▸ **PROVIDED MATERIAL**
'''

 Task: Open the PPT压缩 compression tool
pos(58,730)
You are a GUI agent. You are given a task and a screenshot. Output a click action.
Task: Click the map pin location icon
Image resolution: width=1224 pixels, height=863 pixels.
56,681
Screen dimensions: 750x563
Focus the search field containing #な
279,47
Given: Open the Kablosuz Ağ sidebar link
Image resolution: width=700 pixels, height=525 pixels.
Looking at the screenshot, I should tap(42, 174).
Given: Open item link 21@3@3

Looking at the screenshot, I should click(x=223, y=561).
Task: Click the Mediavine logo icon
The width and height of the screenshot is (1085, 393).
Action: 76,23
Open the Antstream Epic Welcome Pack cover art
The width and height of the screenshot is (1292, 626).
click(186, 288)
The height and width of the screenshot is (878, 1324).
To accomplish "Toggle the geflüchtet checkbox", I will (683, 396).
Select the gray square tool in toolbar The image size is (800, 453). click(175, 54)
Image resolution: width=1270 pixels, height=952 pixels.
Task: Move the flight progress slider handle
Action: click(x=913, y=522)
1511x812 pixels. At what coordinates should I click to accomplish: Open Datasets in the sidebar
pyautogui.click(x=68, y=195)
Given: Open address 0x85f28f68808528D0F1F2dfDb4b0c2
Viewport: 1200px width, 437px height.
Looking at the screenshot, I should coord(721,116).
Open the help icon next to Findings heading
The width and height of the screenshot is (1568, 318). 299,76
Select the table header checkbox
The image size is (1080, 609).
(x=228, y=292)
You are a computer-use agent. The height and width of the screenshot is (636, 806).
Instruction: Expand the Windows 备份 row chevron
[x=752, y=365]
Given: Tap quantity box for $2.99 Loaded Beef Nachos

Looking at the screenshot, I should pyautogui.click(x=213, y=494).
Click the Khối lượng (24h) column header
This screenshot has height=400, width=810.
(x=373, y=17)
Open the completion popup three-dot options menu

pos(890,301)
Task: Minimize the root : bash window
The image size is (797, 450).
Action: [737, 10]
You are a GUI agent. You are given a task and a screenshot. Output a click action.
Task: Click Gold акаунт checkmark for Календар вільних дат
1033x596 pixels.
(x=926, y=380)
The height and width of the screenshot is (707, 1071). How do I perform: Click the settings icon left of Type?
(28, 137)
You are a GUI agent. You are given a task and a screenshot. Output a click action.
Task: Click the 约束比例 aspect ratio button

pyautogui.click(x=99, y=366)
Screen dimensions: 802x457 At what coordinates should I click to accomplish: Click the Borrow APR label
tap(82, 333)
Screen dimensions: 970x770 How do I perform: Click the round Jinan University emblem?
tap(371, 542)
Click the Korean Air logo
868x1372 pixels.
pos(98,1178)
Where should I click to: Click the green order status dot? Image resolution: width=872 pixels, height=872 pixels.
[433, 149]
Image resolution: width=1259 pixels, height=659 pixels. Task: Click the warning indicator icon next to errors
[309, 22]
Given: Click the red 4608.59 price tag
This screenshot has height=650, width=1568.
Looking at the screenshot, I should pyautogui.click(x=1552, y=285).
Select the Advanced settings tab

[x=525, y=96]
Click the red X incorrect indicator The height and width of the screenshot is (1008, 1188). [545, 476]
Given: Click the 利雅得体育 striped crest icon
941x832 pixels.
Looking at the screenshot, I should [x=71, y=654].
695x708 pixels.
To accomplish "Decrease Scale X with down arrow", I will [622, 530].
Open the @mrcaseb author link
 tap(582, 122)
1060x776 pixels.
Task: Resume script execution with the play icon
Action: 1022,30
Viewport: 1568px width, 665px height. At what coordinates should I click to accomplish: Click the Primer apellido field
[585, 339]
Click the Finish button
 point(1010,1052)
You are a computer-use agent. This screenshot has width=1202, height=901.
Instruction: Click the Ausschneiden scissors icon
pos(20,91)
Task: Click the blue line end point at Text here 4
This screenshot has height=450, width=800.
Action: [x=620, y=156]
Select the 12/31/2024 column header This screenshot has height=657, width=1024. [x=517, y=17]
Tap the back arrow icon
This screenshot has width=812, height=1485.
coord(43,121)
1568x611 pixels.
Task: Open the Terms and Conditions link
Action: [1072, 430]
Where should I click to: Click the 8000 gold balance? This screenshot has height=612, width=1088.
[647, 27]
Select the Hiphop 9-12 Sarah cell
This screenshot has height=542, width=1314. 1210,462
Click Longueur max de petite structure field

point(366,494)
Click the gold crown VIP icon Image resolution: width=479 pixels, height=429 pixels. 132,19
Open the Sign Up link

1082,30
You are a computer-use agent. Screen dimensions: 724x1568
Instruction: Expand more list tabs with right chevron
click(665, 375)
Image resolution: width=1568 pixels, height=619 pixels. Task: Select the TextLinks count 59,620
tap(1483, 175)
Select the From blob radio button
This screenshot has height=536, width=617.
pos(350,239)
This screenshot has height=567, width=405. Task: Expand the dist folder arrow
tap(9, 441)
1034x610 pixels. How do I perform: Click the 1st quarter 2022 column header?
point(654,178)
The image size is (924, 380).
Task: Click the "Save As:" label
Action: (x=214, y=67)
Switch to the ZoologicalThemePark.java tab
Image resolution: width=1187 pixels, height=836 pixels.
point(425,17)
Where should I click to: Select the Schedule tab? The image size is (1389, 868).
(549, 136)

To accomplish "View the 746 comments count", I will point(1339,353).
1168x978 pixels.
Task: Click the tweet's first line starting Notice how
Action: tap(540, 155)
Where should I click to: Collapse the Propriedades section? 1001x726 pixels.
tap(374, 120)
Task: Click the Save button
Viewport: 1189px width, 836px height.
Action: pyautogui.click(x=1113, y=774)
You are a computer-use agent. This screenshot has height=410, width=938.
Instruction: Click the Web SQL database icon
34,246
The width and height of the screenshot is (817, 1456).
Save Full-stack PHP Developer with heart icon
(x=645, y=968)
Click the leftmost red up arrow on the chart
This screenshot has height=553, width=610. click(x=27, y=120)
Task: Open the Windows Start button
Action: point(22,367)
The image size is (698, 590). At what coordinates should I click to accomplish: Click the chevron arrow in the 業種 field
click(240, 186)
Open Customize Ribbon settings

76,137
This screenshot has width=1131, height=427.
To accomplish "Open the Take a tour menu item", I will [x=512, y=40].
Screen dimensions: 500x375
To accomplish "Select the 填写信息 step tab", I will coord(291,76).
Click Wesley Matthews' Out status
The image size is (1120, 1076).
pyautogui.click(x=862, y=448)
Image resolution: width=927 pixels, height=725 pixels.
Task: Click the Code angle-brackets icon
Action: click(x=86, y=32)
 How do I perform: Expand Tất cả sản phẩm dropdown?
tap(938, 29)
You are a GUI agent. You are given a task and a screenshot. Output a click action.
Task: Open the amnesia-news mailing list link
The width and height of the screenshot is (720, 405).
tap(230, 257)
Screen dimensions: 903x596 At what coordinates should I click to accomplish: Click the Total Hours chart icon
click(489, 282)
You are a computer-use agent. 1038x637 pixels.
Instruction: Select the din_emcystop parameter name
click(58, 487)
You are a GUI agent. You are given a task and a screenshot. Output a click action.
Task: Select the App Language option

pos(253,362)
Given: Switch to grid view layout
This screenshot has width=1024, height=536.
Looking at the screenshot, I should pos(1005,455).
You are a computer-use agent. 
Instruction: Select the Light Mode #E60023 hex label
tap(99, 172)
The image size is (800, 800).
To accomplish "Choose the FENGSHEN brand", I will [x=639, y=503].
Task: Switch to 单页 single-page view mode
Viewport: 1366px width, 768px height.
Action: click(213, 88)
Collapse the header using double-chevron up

'''

What's needed is a word-for-word restatement of all the entries.

▸ **OUTPUT FOR THIS TASK**
 Task: Open the PPT压缩 compression tool
pos(58,730)
You are a GUI agent. You are given a task and a screenshot. Output a click action.
Task: Click the map pin location icon
Image resolution: width=1224 pixels, height=863 pixels.
56,681
Screen dimensions: 750x563
Focus the search field containing #な
279,47
Given: Open the Kablosuz Ağ sidebar link
Image resolution: width=700 pixels, height=525 pixels.
Looking at the screenshot, I should tap(42, 174).
Given: Open item link 21@3@3

Looking at the screenshot, I should click(x=223, y=561).
Task: Click the Mediavine logo icon
The width and height of the screenshot is (1085, 393).
Action: 76,23
Open the Antstream Epic Welcome Pack cover art
The width and height of the screenshot is (1292, 626).
click(186, 288)
The height and width of the screenshot is (878, 1324).
To accomplish "Toggle the geflüchtet checkbox", I will (683, 396).
Select the gray square tool in toolbar The image size is (800, 453). click(175, 54)
Image resolution: width=1270 pixels, height=952 pixels.
Task: Move the flight progress slider handle
Action: click(x=913, y=522)
1511x812 pixels. At what coordinates should I click to accomplish: Open Datasets in the sidebar
pyautogui.click(x=68, y=195)
Given: Open address 0x85f28f68808528D0F1F2dfDb4b0c2
Viewport: 1200px width, 437px height.
Looking at the screenshot, I should coord(721,116).
Open the help icon next to Findings heading
The width and height of the screenshot is (1568, 318). 299,76
Select the table header checkbox
The image size is (1080, 609).
(x=228, y=292)
You are a computer-use agent. The height and width of the screenshot is (636, 806).
Instruction: Expand the Windows 备份 row chevron
[x=752, y=365]
Given: Tap quantity box for $2.99 Loaded Beef Nachos

Looking at the screenshot, I should pyautogui.click(x=213, y=494).
Click the Khối lượng (24h) column header
This screenshot has height=400, width=810.
(x=373, y=17)
Open the completion popup three-dot options menu

pos(890,301)
Task: Minimize the root : bash window
The image size is (797, 450).
Action: [737, 10]
You are a GUI agent. You are given a task and a screenshot. Output a click action.
Task: Click Gold акаунт checkmark for Календар вільних дат
1033x596 pixels.
(x=926, y=380)
The height and width of the screenshot is (707, 1071). How do I perform: Click the settings icon left of Type?
(28, 137)
You are a GUI agent. You are given a task and a screenshot. Output a click action.
Task: Click the 约束比例 aspect ratio button

pyautogui.click(x=99, y=366)
Screen dimensions: 802x457 At what coordinates should I click to accomplish: Click the Borrow APR label
tap(82, 333)
Screen dimensions: 970x770 How do I perform: Click the round Jinan University emblem?
tap(371, 542)
Click the Korean Air logo
868x1372 pixels.
pos(98,1178)
Where should I click to: Click the green order status dot? Image resolution: width=872 pixels, height=872 pixels.
[433, 149]
Image resolution: width=1259 pixels, height=659 pixels. Task: Click the warning indicator icon next to errors
[309, 22]
Given: Click the red 4608.59 price tag
This screenshot has height=650, width=1568.
Looking at the screenshot, I should pyautogui.click(x=1552, y=285).
Select the Advanced settings tab

[x=525, y=96]
Click the red X incorrect indicator The height and width of the screenshot is (1008, 1188). [545, 476]
Given: Click the 利雅得体育 striped crest icon
941x832 pixels.
Looking at the screenshot, I should [x=71, y=654].
695x708 pixels.
To accomplish "Decrease Scale X with down arrow", I will [622, 530].
Open the @mrcaseb author link
 tap(582, 122)
1060x776 pixels.
Task: Resume script execution with the play icon
Action: 1022,30
Viewport: 1568px width, 665px height. At what coordinates should I click to accomplish: Click the Primer apellido field
[585, 339]
Click the Finish button
 point(1010,1052)
You are a computer-use agent. This screenshot has width=1202, height=901.
Instruction: Click the Ausschneiden scissors icon
pos(20,91)
Task: Click the blue line end point at Text here 4
This screenshot has height=450, width=800.
Action: [x=620, y=156]
Select the 12/31/2024 column header This screenshot has height=657, width=1024. [x=517, y=17]
Tap the back arrow icon
This screenshot has width=812, height=1485.
coord(43,121)
1568x611 pixels.
Task: Open the Terms and Conditions link
Action: [1072, 430]
Where should I click to: Click the 8000 gold balance? This screenshot has height=612, width=1088.
[647, 27]
Select the Hiphop 9-12 Sarah cell
This screenshot has height=542, width=1314. 1210,462
Click Longueur max de petite structure field

point(366,494)
Click the gold crown VIP icon Image resolution: width=479 pixels, height=429 pixels. 132,19
Open the Sign Up link

1082,30
You are a computer-use agent. Screen dimensions: 724x1568
Instruction: Expand more list tabs with right chevron
click(665, 375)
Image resolution: width=1568 pixels, height=619 pixels. Task: Select the TextLinks count 59,620
tap(1483, 175)
Select the From blob radio button
This screenshot has height=536, width=617.
pos(350,239)
This screenshot has height=567, width=405. Task: Expand the dist folder arrow
tap(9, 441)
1034x610 pixels. How do I perform: Click the 1st quarter 2022 column header?
point(654,178)
The image size is (924, 380).
Task: Click the "Save As:" label
Action: (x=214, y=67)
Switch to the ZoologicalThemePark.java tab
Image resolution: width=1187 pixels, height=836 pixels.
point(425,17)
Where should I click to: Select the Schedule tab? The image size is (1389, 868).
(549, 136)

To accomplish "View the 746 comments count", I will point(1339,353).
1168x978 pixels.
Task: Click the tweet's first line starting Notice how
Action: tap(540, 155)
Where should I click to: Collapse the Propriedades section? 1001x726 pixels.
tap(374, 120)
Task: Click the Save button
Viewport: 1189px width, 836px height.
Action: pyautogui.click(x=1113, y=774)
You are a computer-use agent. This screenshot has height=410, width=938.
Instruction: Click the Web SQL database icon
34,246
The width and height of the screenshot is (817, 1456).
Save Full-stack PHP Developer with heart icon
(x=645, y=968)
Click the leftmost red up arrow on the chart
This screenshot has height=553, width=610. click(x=27, y=120)
Task: Open the Windows Start button
Action: point(22,367)
The image size is (698, 590). At what coordinates should I click to accomplish: Click the chevron arrow in the 業種 field
click(240, 186)
Open Customize Ribbon settings

76,137
This screenshot has width=1131, height=427.
To accomplish "Open the Take a tour menu item", I will [x=512, y=40].
Screen dimensions: 500x375
To accomplish "Select the 填写信息 step tab", I will coord(291,76).
Click Wesley Matthews' Out status
The image size is (1120, 1076).
pyautogui.click(x=862, y=448)
Image resolution: width=927 pixels, height=725 pixels.
Task: Click the Code angle-brackets icon
Action: click(x=86, y=32)
 How do I perform: Expand Tất cả sản phẩm dropdown?
tap(938, 29)
You are a GUI agent. You are given a task and a screenshot. Output a click action.
Task: Open the amnesia-news mailing list link
The width and height of the screenshot is (720, 405).
tap(230, 257)
Screen dimensions: 903x596 At what coordinates should I click to accomplish: Click the Total Hours chart icon
click(489, 282)
You are a computer-use agent. 1038x637 pixels.
Instruction: Select the din_emcystop parameter name
click(58, 487)
You are a GUI agent. You are given a task and a screenshot. Output a click action.
Task: Select the App Language option

pos(253,362)
Given: Switch to grid view layout
This screenshot has width=1024, height=536.
Looking at the screenshot, I should pos(1005,455).
You are a computer-use agent. 
Instruction: Select the Light Mode #E60023 hex label
tap(99, 172)
The image size is (800, 800).
To accomplish "Choose the FENGSHEN brand", I will [x=639, y=503].
Task: Switch to 单页 single-page view mode
Viewport: 1366px width, 768px height.
Action: click(213, 88)
Collapse the header using double-chevron up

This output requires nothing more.